F. Additionally, in order to satisfy the fourth element, there must be proof the interference caused the harm sustained. In other words, but for the actions of Wolf, Smith would have obtained the actual economic benefit. Evidence in this case was to the contrary.
G. There is no testimony that In-Touch’s sale to Stop-N-Go was a result of any tort[i]ous conduct on the part of In-Touch.
H. Clark Erickson and Betty Wet-stein testified that nothing that Wolf said with regard to Smith’s products had any influence on Cenex promotional group’s decision to purchase products from In-Touch.
I. Insofar as any claim for lost sales to Cenex corporate is concerned, there is no evidence to show that Cenex corporate would have contracted with Smith. There is no competent evidence to show that Wolf or In-Touch committed any actions which resulted in the Cenex corporate contract for phone cards going to Qwest as opposed to Smith.
J. The contacts which In-Touch or any of its representatives made with Smith’s salespersons did not cause any sales person to leave Smith’s employment or otherwise stop selling Smith’s products. As a result, there is no proof that any of the statements made to the salespersons or independent sales agents caused any harm.

[¶ 21] There was evidence that the reason Smith Enterprises no longer sold phone cards to Stop-N-Go and the Cenex group was unrelated to In-Touch’s conduct.
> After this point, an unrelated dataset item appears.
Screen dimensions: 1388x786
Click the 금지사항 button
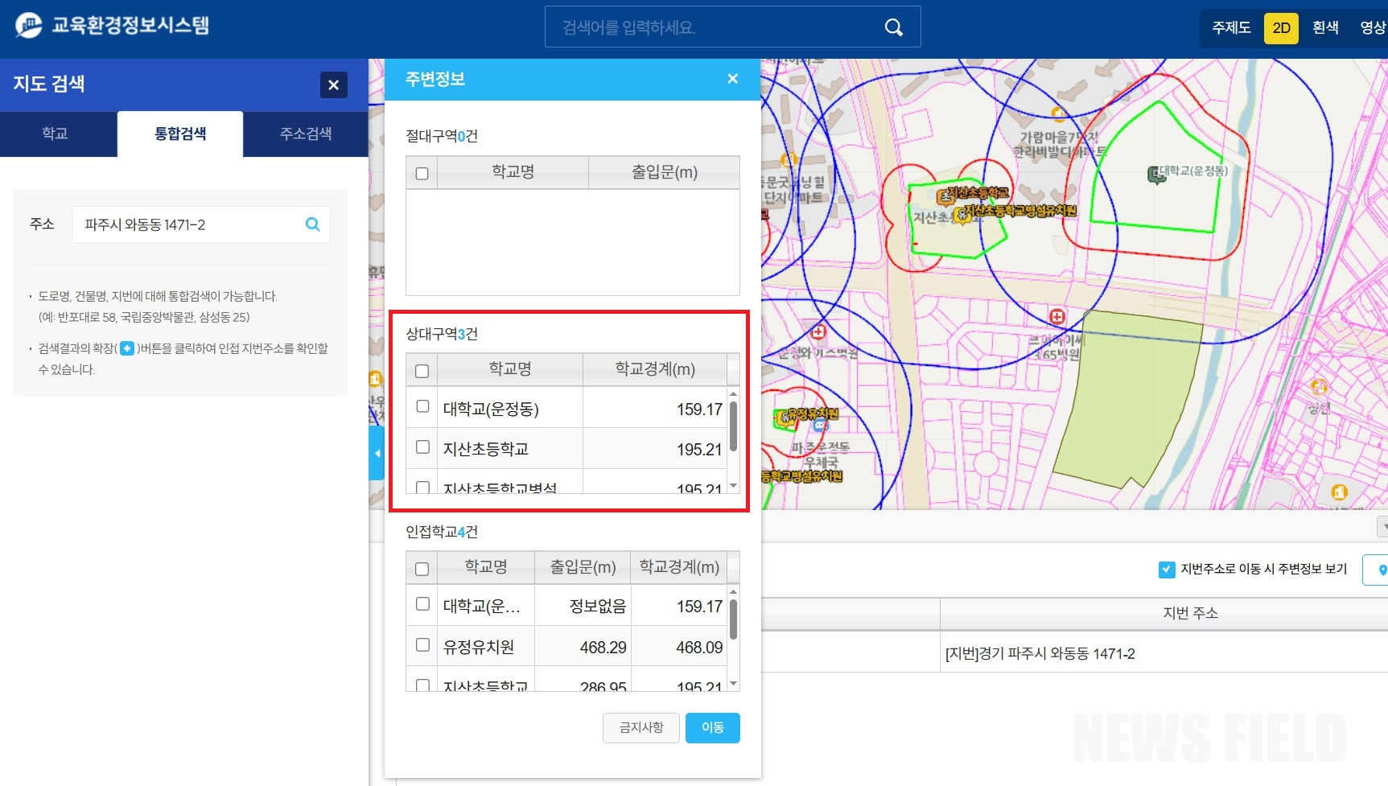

After a review of the evidence presented at trial, we are not left with a definite and firm conviction the court made a mistake in finding In-Touch’s actions did not cause harm to Smith Enterprises. We therefore conclude the court’s findings on the tortious interference claim are not clearly erroneous, and the court did not err in dismissing that claim.

Ill

[¶ 22] Smith Enterprises argues the trial court erred in failing to grant it a new trial and in failing to alter or amend the judgment, because the evidence was insufficient to justify the findings of fact and conclusions of law. We review these issues under the abuse-of-discretion standard. See First Western Bank & Trust v. First Lutheran Church, 2003 ND 21, ¶ 15, 656 N.W.2d 726; Sollin v. Wangler, 2001 ND 96, ¶ 8, 627 N.W.2d 159. In denying Smith Enterprises’ post-trial motions, the trial court acknowledged the parties had presented two different versions of their business relationship. The court concluded the manifest weight of the evidence was more than sufficient to support the court’s findings, and that evidence indicated the parties’ business relationship was a series of individual contracts. The court also said Smith Enterprises had failed to prove there was a franchise relationship, tortious interference with a business relationship, misappropriation of trade secrets, or breach of contract. We have concluded the trial court’s findings are not clearly erroneous, and we also conclude the court did not abuse its discretion in denying Smith Enterprises’ post-trial motions.

IV

[¶ 23] We affirm the judgment and the post-trial orders.

[¶ 24] GERALD W. VANDE WALLE, C.J., MARY MUEHLEN MARING, WILLIAM A. NEUMANN, and DALE V. SANDSTROM, JJ., concur.